ML models are exposed to a number of unique attack vectors that are uncommon or low-risk in other types of software. Although the full scope of these attack vectors is still unknown, there now exist taxonomies of machine learning failure modes that highlight their commonalities. These taxonomies show that many machine learning failure modes overlap with traditional software failure modes. Following is a brief review of attacks relevant to Knox ML Model Protection:

  • Adversarial samples—The purpose of an adversarial sample is to force an AI/ML model to produce incorrect outputs. Since AI/ML models are often trained on data labeled by people, adversarial samples typically aim to generate data that the AI/ML model classifies differently than an actual person would. These attacks are often disambiguated based on what the attacker may use to perform the attack.
    Blackbox adversarial samples work only with the API-level access to the AI/ML model.Such attacks need thousands of attempts to succeed. Blackbox attacks become efficient over time as attackers can use query results to build models that determineoffline whether a new attack is likely to succeed. They also become efficient as the API reveals additional information, such as confidence scores.
    Whitebox attacks require direct access to the AI models. Although there is significant work on defending AI models against whitebox attacks, even proven defenses against such attacks are, at best, questionable.
  • Model inversion—The purpose of a model inversion attack is to extract sensitive information about the training data by querying a model. An ML model encodes information about the training data in its trained parameters and output behavior. In the whitebox setting, attackers reconstruct training data from model parameters. In the blackbox setting, attackers query the model and reconstruct training data from the machine learning outputs.

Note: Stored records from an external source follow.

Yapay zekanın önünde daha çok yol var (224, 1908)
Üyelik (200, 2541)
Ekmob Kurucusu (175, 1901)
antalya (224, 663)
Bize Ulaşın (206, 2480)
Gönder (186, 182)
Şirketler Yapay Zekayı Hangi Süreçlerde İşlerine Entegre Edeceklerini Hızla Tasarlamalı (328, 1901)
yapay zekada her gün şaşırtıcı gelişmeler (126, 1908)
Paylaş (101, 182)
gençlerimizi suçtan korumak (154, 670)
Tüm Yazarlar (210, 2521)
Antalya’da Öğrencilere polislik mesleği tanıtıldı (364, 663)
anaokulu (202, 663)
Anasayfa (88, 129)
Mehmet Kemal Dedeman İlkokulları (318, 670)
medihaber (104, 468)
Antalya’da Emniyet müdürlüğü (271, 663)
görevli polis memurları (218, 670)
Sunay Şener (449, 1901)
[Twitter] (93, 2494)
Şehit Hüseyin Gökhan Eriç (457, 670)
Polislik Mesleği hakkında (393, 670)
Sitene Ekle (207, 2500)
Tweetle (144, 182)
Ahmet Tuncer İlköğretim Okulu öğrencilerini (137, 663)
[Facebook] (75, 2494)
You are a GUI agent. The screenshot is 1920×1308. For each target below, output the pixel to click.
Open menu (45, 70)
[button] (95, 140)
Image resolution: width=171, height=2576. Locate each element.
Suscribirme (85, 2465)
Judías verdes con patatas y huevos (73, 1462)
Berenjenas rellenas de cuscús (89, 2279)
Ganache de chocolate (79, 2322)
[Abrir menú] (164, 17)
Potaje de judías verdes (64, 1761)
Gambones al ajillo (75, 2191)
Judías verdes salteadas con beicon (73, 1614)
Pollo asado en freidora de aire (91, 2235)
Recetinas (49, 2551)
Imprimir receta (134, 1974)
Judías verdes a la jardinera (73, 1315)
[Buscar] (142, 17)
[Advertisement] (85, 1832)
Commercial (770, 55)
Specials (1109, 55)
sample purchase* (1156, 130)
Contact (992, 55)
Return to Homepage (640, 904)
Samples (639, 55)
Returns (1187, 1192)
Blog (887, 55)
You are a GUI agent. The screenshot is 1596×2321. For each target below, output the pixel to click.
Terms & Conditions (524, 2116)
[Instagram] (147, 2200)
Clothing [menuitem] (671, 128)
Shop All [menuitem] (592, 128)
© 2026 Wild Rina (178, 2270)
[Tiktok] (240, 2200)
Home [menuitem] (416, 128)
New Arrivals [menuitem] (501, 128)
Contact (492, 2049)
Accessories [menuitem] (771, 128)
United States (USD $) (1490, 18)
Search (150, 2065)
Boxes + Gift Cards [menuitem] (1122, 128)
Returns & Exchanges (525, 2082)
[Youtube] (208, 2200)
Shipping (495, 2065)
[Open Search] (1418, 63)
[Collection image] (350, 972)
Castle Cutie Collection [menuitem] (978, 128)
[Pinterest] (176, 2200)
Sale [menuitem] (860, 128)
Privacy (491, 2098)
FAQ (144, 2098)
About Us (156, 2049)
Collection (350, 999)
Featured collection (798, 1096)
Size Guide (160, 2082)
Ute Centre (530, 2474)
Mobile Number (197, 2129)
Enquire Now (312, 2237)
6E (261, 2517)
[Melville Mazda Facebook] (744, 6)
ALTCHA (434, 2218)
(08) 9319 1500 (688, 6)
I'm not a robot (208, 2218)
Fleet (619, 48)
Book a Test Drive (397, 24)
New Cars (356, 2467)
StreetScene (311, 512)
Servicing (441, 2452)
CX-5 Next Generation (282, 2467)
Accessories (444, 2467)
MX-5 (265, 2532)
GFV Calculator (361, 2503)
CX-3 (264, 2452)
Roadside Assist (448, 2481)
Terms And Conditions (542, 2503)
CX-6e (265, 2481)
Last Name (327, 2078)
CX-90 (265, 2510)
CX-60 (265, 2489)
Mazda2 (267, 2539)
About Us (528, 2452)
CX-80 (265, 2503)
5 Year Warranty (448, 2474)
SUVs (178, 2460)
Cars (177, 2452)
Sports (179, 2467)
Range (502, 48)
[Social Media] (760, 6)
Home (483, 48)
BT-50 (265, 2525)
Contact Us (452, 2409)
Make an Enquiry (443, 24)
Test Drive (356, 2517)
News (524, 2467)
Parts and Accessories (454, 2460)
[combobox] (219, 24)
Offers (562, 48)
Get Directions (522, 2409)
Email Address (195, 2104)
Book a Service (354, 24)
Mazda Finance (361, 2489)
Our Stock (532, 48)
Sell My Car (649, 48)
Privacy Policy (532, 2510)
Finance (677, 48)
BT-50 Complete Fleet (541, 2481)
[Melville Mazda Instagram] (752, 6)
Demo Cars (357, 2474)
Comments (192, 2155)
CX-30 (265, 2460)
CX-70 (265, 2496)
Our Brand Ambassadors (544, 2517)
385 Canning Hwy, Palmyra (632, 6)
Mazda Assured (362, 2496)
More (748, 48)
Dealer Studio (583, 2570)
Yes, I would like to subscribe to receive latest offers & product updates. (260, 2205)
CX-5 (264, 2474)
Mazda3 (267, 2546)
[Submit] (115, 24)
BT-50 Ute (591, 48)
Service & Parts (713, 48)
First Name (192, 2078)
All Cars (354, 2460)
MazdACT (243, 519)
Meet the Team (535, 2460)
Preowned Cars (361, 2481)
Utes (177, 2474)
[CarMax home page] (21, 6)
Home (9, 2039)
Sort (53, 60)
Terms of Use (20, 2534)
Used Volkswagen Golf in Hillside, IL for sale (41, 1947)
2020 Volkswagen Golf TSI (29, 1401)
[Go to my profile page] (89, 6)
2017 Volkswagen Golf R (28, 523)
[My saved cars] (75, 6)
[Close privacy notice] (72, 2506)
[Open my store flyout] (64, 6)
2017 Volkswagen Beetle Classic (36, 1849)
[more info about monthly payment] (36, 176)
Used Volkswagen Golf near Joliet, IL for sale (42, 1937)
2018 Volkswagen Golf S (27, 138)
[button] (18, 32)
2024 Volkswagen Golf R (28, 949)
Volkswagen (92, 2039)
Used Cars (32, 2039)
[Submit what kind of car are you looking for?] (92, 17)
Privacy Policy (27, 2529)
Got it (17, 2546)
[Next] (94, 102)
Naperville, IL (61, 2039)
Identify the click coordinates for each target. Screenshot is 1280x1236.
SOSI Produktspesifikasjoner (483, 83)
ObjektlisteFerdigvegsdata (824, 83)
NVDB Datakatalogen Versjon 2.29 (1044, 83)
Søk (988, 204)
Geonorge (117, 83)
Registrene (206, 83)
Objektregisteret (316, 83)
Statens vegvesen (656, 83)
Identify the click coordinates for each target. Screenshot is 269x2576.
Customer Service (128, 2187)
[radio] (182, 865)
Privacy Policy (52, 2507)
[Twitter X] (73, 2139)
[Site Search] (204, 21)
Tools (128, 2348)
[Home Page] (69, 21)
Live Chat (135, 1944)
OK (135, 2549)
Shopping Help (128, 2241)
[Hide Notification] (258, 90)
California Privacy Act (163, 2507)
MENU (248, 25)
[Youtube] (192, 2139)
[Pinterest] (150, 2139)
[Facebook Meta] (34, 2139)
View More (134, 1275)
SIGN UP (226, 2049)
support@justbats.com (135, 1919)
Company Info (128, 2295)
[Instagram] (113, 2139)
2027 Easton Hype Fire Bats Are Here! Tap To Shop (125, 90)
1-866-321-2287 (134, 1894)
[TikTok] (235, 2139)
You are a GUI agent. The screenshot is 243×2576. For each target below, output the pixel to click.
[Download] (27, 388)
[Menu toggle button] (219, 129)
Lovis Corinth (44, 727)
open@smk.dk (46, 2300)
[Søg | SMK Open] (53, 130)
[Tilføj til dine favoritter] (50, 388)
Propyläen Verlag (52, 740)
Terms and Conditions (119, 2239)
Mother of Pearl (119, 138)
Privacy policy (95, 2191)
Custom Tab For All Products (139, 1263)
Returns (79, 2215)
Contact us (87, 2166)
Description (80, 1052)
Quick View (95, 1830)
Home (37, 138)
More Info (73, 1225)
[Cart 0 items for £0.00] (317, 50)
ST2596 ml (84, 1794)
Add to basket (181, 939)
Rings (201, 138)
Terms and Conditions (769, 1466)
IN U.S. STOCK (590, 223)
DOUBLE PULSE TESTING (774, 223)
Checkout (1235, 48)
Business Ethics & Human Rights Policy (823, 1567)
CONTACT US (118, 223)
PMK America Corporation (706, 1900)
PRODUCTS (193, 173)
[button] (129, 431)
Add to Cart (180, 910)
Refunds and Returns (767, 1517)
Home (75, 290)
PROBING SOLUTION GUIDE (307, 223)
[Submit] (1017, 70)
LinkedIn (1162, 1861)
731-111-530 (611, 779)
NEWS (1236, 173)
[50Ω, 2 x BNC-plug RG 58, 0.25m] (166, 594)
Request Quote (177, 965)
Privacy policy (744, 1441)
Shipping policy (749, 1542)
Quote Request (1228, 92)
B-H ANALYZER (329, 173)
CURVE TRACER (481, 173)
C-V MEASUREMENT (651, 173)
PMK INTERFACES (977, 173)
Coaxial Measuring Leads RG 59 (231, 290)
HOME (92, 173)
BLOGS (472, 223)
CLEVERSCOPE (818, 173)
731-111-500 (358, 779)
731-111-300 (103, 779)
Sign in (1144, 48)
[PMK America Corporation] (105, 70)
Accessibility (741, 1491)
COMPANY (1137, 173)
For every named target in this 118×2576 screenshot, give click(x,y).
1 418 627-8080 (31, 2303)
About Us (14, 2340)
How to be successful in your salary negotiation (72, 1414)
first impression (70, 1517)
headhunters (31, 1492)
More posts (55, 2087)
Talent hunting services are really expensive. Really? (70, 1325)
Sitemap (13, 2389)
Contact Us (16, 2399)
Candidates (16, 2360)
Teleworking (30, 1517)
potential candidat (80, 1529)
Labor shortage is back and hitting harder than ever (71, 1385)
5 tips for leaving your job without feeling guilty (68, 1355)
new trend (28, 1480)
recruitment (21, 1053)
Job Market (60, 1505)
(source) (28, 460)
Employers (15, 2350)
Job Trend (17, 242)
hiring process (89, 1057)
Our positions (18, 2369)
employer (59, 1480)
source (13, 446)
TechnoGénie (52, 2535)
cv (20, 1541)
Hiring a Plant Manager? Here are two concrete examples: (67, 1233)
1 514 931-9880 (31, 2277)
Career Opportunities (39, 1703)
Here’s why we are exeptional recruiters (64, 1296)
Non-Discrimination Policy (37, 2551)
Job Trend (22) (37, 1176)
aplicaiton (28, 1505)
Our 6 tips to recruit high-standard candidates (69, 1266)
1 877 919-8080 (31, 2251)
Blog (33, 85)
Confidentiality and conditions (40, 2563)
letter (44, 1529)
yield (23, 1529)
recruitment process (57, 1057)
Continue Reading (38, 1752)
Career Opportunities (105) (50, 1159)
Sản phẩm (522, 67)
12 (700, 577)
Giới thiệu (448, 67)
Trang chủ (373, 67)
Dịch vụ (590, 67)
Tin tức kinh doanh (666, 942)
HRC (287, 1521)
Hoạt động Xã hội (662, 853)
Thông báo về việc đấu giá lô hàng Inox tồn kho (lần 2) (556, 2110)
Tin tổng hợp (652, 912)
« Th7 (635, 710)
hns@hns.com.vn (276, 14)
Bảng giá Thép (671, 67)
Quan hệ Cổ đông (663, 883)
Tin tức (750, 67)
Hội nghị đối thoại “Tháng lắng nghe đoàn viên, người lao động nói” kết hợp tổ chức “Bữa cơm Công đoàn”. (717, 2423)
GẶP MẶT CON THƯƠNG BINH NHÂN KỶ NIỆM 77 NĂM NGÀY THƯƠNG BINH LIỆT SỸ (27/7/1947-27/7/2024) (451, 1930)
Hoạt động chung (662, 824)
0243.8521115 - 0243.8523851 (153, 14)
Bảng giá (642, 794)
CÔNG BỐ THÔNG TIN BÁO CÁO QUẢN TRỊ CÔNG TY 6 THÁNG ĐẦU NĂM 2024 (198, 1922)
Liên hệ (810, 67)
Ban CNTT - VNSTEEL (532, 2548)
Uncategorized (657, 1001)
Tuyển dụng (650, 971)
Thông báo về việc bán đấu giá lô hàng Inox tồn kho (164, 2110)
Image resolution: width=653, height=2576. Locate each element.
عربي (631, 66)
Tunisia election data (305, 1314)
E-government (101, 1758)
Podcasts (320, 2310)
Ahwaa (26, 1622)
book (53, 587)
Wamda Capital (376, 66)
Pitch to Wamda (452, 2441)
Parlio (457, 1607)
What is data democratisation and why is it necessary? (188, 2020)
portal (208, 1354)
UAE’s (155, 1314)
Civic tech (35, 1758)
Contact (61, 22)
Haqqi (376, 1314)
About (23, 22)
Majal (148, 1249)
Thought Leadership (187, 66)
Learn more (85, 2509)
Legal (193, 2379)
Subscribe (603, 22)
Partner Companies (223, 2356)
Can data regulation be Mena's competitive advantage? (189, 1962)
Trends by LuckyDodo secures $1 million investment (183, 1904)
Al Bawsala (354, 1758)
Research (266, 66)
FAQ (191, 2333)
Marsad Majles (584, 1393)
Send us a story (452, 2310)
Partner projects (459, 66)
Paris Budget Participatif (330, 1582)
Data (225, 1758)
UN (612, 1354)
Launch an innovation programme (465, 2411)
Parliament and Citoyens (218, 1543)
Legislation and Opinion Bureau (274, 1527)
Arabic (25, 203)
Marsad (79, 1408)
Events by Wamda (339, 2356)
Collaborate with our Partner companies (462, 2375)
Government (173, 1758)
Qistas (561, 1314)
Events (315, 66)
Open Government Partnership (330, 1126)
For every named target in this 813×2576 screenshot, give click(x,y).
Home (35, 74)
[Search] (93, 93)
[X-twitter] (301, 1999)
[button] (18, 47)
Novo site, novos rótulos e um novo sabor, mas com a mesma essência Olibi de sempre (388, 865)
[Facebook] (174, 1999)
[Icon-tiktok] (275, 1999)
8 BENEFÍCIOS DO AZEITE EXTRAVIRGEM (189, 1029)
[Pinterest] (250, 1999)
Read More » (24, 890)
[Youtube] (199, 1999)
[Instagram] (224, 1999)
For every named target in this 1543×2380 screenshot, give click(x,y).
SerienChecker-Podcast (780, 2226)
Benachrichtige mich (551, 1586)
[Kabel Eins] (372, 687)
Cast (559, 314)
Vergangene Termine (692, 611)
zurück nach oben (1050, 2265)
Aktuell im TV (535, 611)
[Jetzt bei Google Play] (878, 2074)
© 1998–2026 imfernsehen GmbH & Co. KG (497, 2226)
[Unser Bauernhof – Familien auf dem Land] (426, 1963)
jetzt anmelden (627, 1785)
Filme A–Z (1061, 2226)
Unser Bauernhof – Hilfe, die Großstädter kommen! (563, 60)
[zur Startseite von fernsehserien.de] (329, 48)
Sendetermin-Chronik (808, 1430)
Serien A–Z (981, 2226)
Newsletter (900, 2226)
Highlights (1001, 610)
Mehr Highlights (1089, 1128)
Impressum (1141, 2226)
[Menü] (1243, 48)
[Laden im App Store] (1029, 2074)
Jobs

    Both whitebox and blackbox attacks can be mitigated using distinctive private training. Distinctive private training, however, is difficult to implement in practice because it requires additional training data, reduces performance, and may lead to unstable training.
    Membership inference attacks are closely related to model inversion attacks. In a membership inference attack, the attackers aim to reveal whether a data record was included in the training data.
  • Model extraction—In a model extraction attack, an attacker is able to create their own copy of a machine learning model by taking advantage of the victim’s model. Since a whitebox attacker may only trivially clone a model by inspecting its architecture and parameters, model extraction attacks focus on blackbox scenarios. Blackbox attackers use queries against the victim’s machine learning model to generate a dataset, infer the model’s architecture, and infer training parameters. It is often possible for an attacker to clone a victim’s model using much less data than was required to create the original model.
    Defenders try to detect the theft of machine learning models by embedding a watermark into the model parameters, which are revealed either by querying the model or inspecting its parameters. Researchers have demonstrated that whitebox attackers may either remove these watermarks or prevent their original owners from verifying them.

The consequences of adversarial samples, model inversion, and model extraction attacks can be severe for both the developers of these AI models and their users. The consequences include the inability to trust AI outputs, large-scale privacy violations, and difficulty in retaining intellectual property.